6 Temmuz 2011 Çarşamba

Rosa Crux - In Tenebris

Aslında Rosa Crux, hep uzaklaşıp geri döndüğüm bir topluluk. Elimdeki albümleri arasında ise, In Tenebris, en çok dinlediğimdir. Şöyle ki, 2006-2007 yılları arasında, bana sürekli yalan söyleyen sevgilimle müzik bilgisi hakkında sidik yarıştırmak isterken keşfettiğim gırla topluluktan bana kalan ve beni etkilemiş olan çok az sayıda gruplardan birisidir Rosa Crux. Ve yarattıkları his bana hep acı verdiğinden, çok sık dinlemem, ama mutlaka varlardır.

Rosa Crux, Fransa'da, konservatuar öğrencilerinden toplanmış, acayip bir topluluktur. Martial industrial kategorisine sokmama yetecek kadar ordu/marş odaklı bir müziğe sahip olsalar da, asla bir Triarii ya da Across the Rubicon kadar odaklı değildir. Bu tip marş ritmleri üzerine sağlam bir telli çalgı (bilhassa kontrbas), gayet iyi ayarlanmış elektrogitar ve Latince sözleri tam bir cadı havasıyla veren vokal eklenince ortaya çıkan hava eşsizdir.

Ki, Rosa Crux'un en güçlü yanı, yaratmayı başardığı atmosferde yatar. In Tenebris'in pek çok gittiği yön vardır, Adorasti'nin ağır havasından, Terribilis'in resmen tribal törenleri andıran enerjisine, oradan Sursum Corda'nın ve Omnes Qui Descendunt'un karanlığına ve In Tenebris ile Arcum'un ağır ordu havasına kadar pek çok an vardır In Tenebris'i şaheser yapan.
+++
Verilen Görevler:
[a] Rosa Crux hakkındaki metne göre topluluk nerede ve kimlerden toplanmıştır?
[b] Rosa Crux ve In Tenebris albümü üzerine yazılmış metni kaldığı yerden sürdürünüz.
Veri satırları bu metinden değil, başka bir kaynaktan alınmıştır.
+++
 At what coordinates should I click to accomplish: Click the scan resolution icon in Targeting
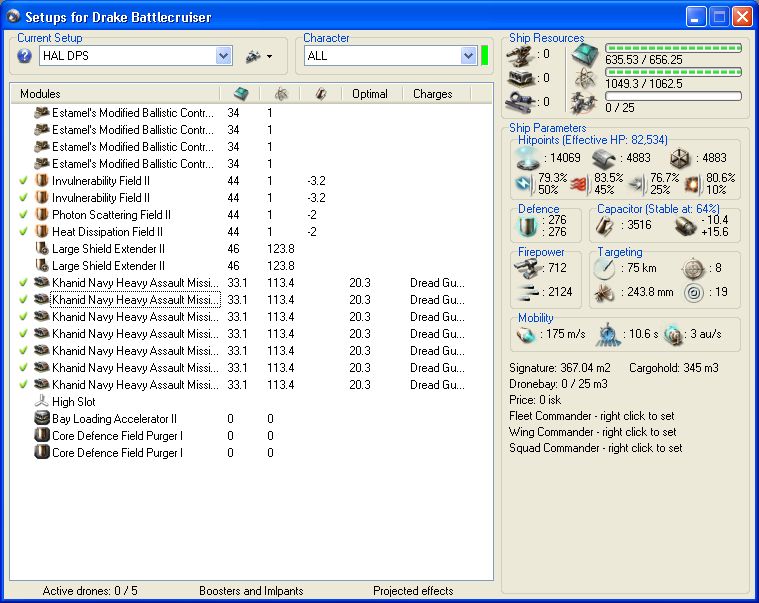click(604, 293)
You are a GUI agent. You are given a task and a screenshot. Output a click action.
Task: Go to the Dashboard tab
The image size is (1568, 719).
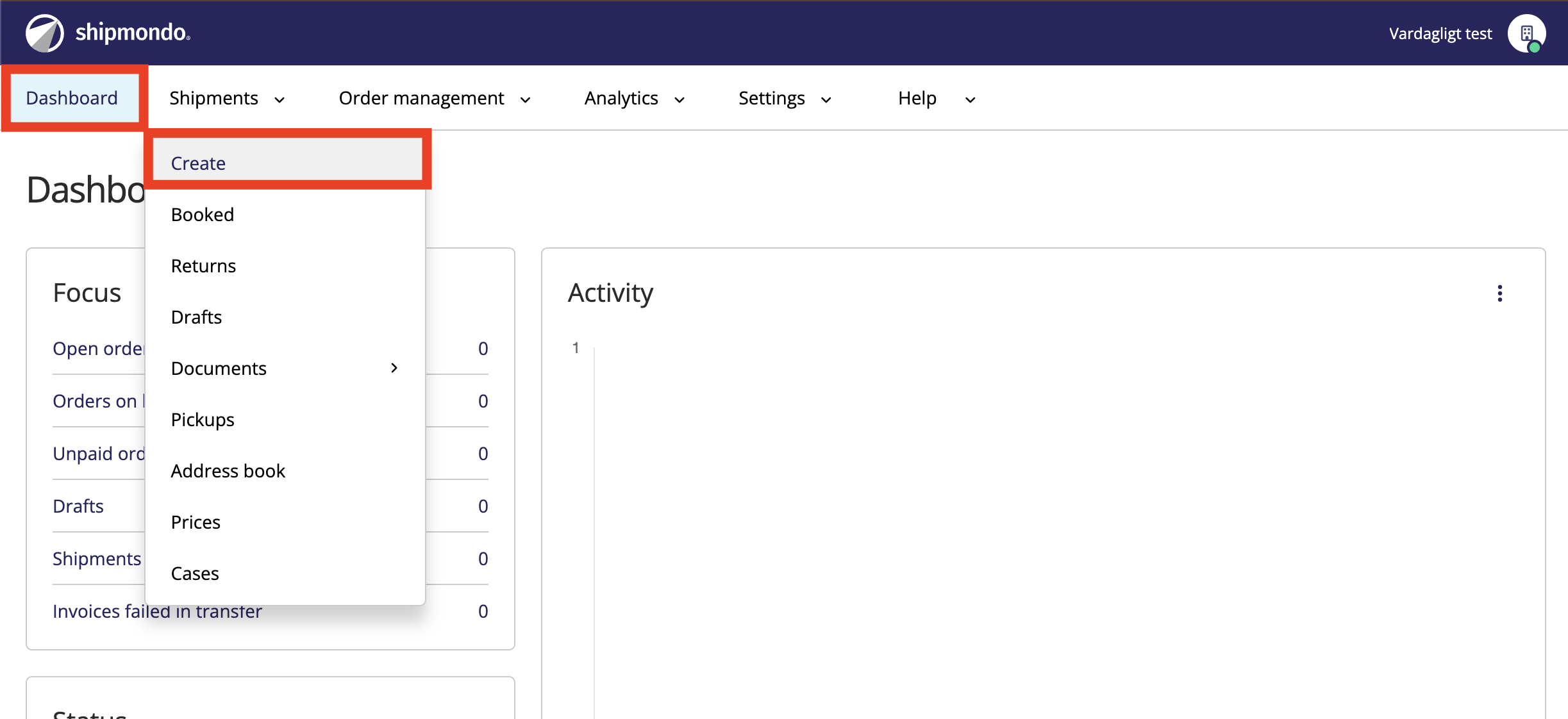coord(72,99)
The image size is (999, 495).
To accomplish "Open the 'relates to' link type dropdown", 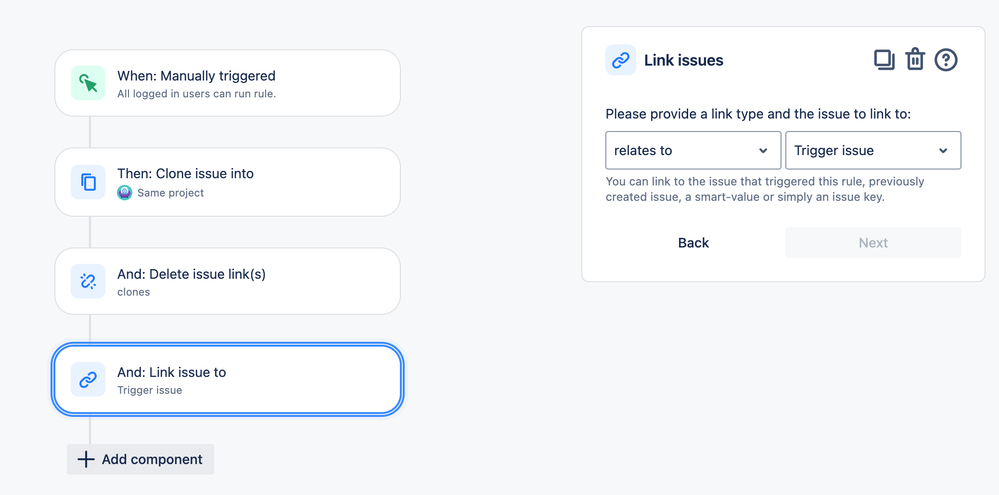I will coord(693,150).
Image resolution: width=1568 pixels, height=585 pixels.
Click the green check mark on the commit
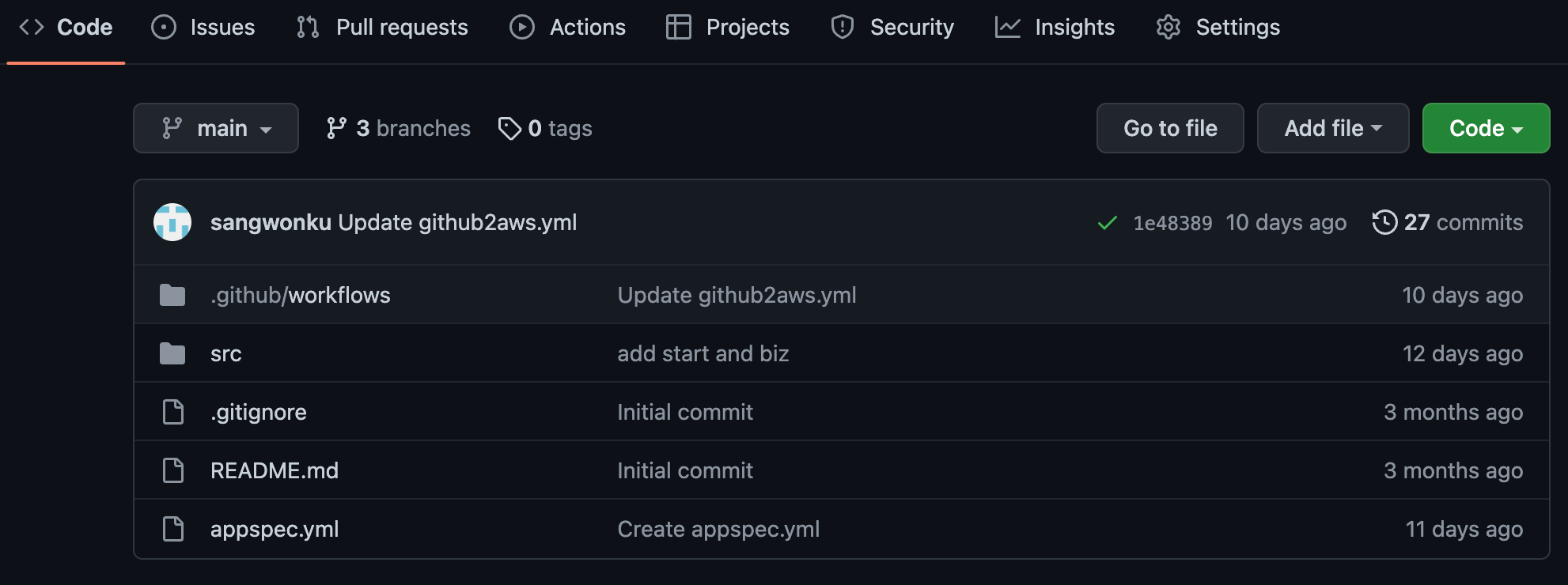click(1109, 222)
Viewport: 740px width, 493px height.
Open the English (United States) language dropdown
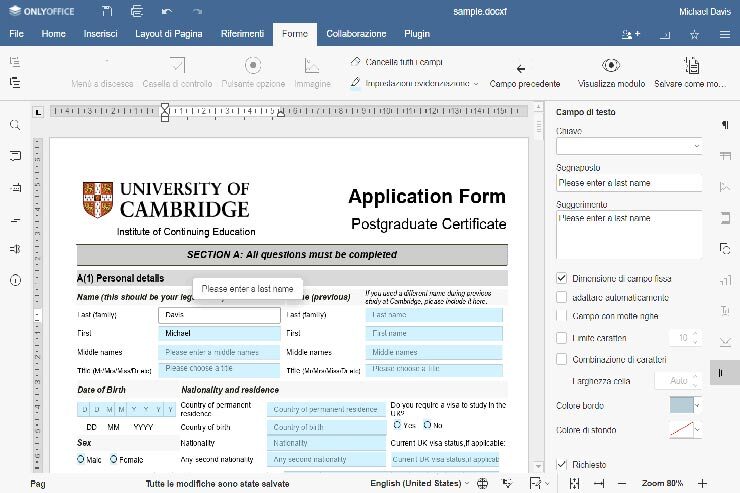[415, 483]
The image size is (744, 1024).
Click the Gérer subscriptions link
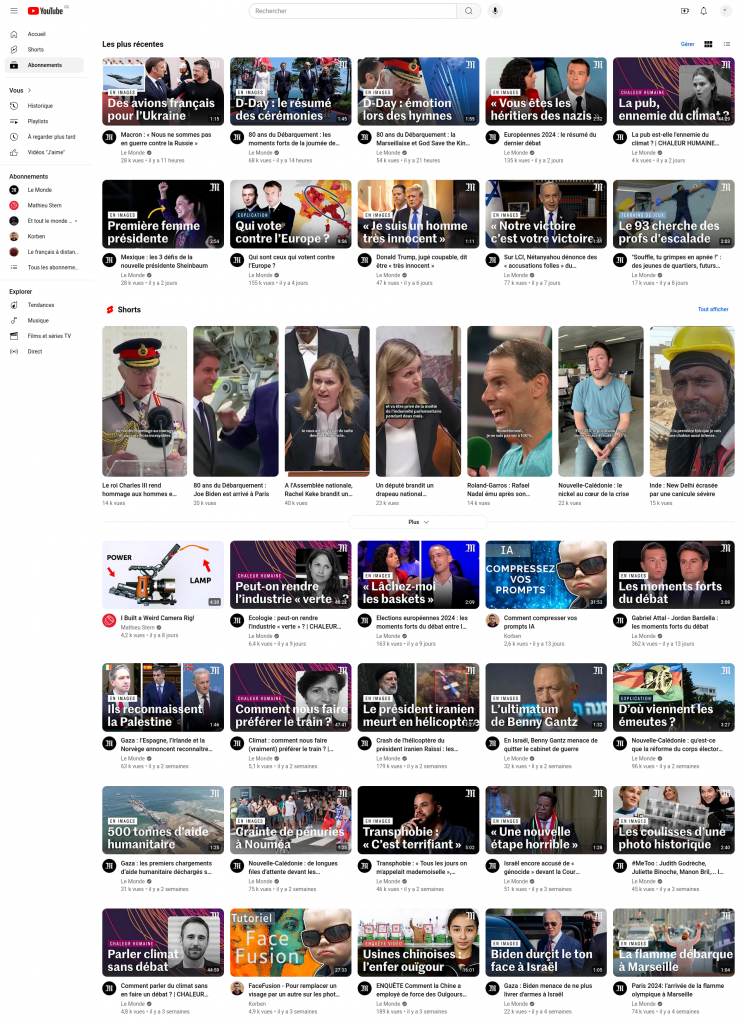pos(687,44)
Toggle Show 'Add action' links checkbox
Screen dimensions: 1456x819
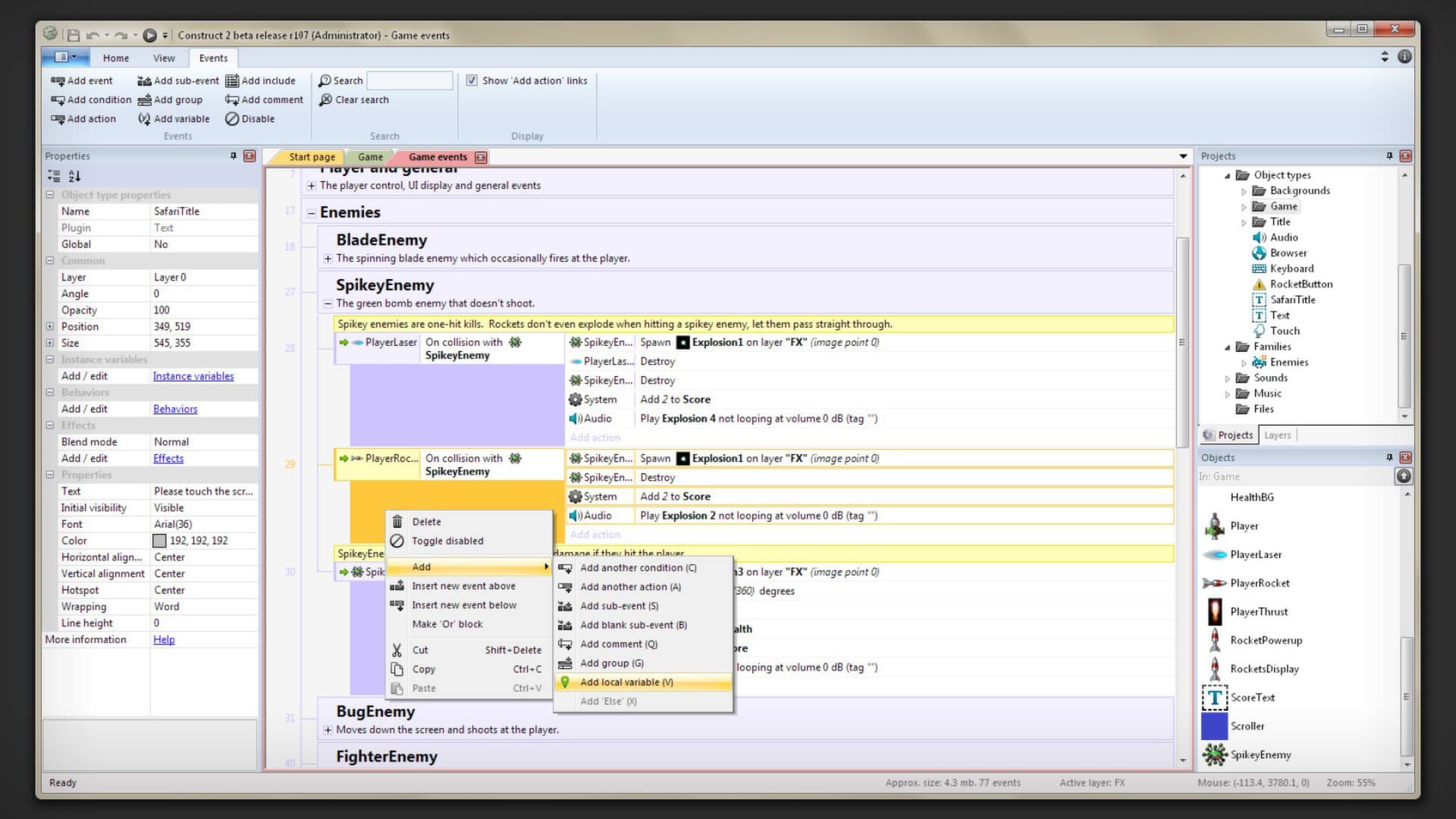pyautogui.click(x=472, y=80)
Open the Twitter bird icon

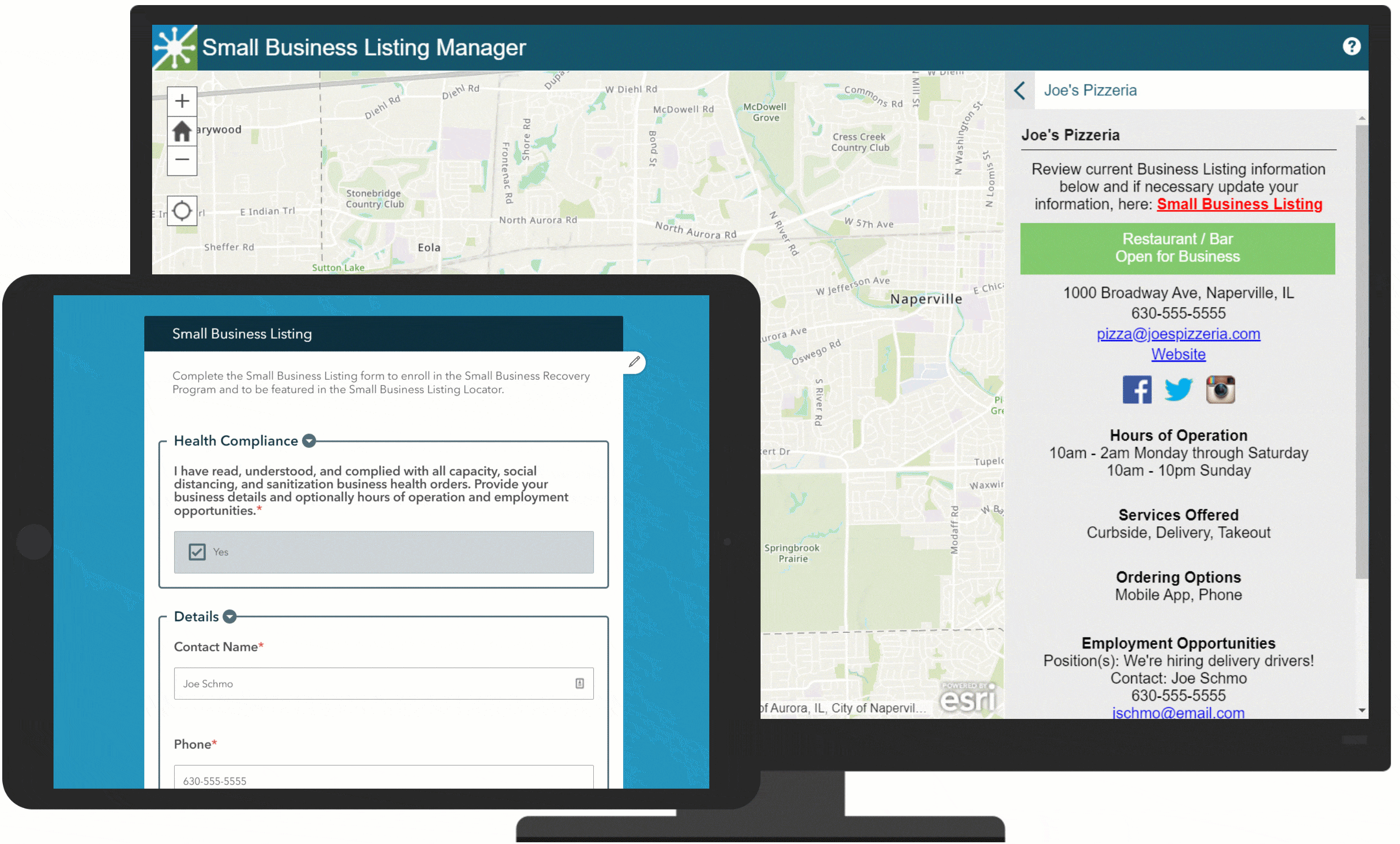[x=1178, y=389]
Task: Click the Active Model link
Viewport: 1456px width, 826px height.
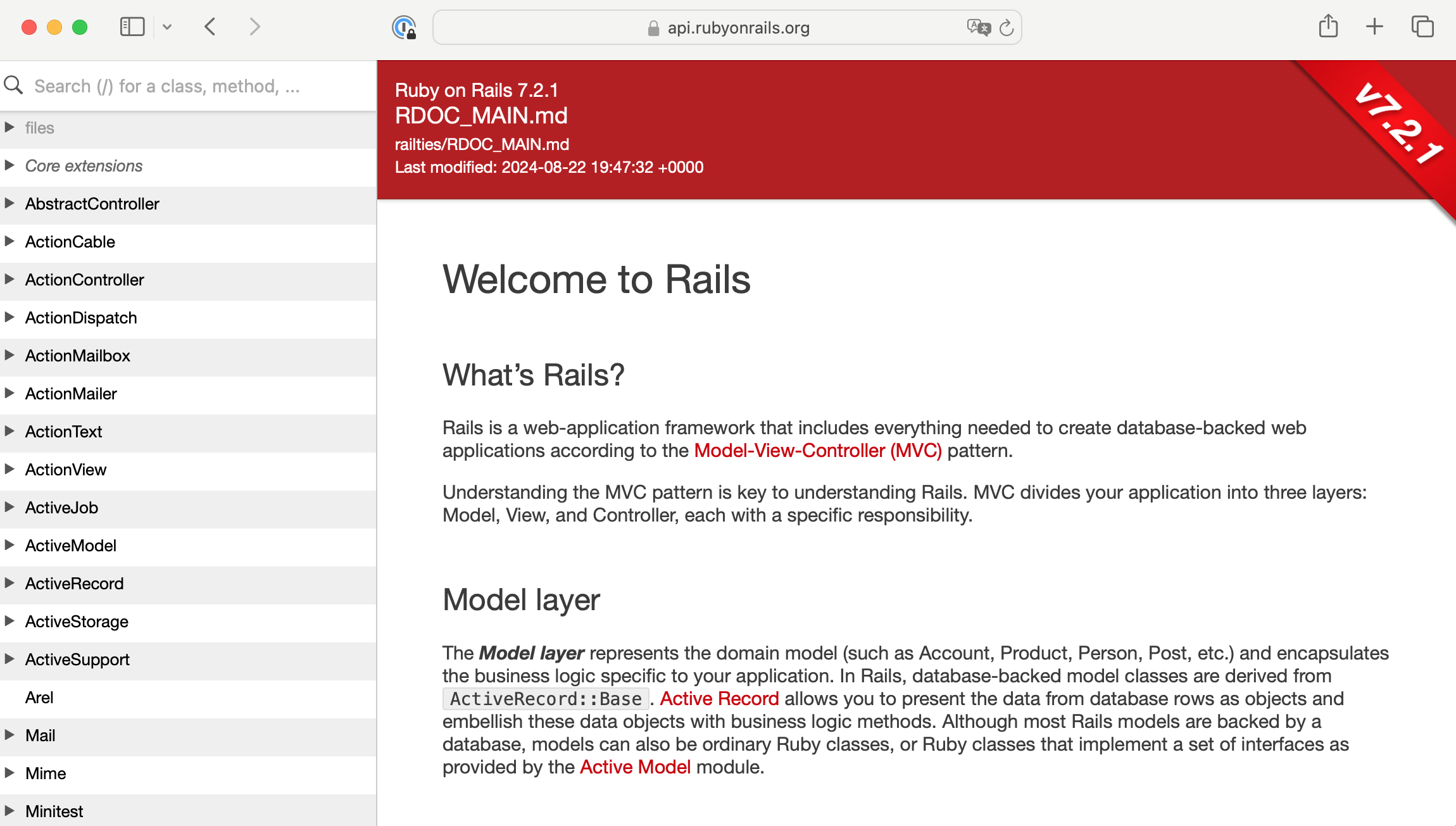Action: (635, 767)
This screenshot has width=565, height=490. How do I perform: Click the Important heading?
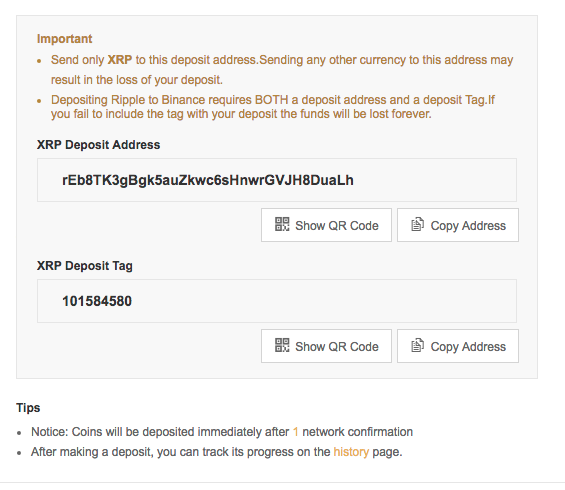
+++
Alıştırma Yanıtları:
[a] Fransa'da, konservatuar öğrencilerinden toplanmıştır.

[b]
Bu noktada Rosa Crux'un bir başka eğilimden bahsetmek gerekir: o da, aslında kabile müziği diye tabir edebilecek bir tür saf, vahşi yön bulundurur yaptıkları müzik. Arada vokal vurguları olsun, kalın davulların kullanımı olsun, çeşitli şekillerde yaratılan eşsiz havaya yedirilmiş bu etkileşim, In Tenebris'te de zaman zaman öne çıkar (esasen Proficere albümündeki Eli-Elo ve/ya single olarak çıkan Ante-A içinde bunlar daha belirgindir ama...)

Zaten Rosa Crux'u da bu kadar eşsiz ve güzel yapan şey tam olarak burada yatar. Çeşitli etkileşimleri kendi kimliği çevresinde gruplar ve kendi bünyesinde eriterek karanlık özüne katar. In Tenebris içerisinde çok çeşitli anlar vardır, hatta Arcum ve Sacrum şarkılarının daha aydınlık havaları bile anlık dikkat dağınıkları yaratabilmektedir: fakat, tartışılmayacak şey, Rosa Crux'un tozlu tapınakları ve karanlık ayinleri çağrıştıran havasıdır. Beni çeken her zaman bu karanlık oldu, her zaman sanki insanı hipnotize eden bir ayindeymiş gibi hissettiren bu inanılmaz atmosfer oldu.

Ki, birkaç kere olduğu üzere, bu kadar bocalama sebebim, grubun tanımsız olması. Cidden, Rosa Crux'un yaptığı müzik, sıfırla bölmek gibi bir şey - ortaya çıkan şeyi anlatmak için sonsuza dek dil dökülebilir, fakat nafile bir çaba olur, zira böyle bir güzelliği tanımlamak mümkün değil. En iyisi kendiniz görün, derim, fakat genel olarak klasik/neo-klasik seviyorsanız, ordu marşlarıyla aranız varsa, karanlık müzikleri ya da ayin müziklerini seviyorsanız, kaçırmayın derim.

Artılar: Atmosfer, karanlık, enstrüman kullanımı, eşsizliği.
Eksiler: Herkese göre olmayabilişi, sevmeyenin zerre hazzetmemesi.
Kimlere tavsiye edilir: Karanlık ve farklı şeyleri sevenlere, yeni şeyler isteyenlere, ve eşsiz müzikten hoşlananlara.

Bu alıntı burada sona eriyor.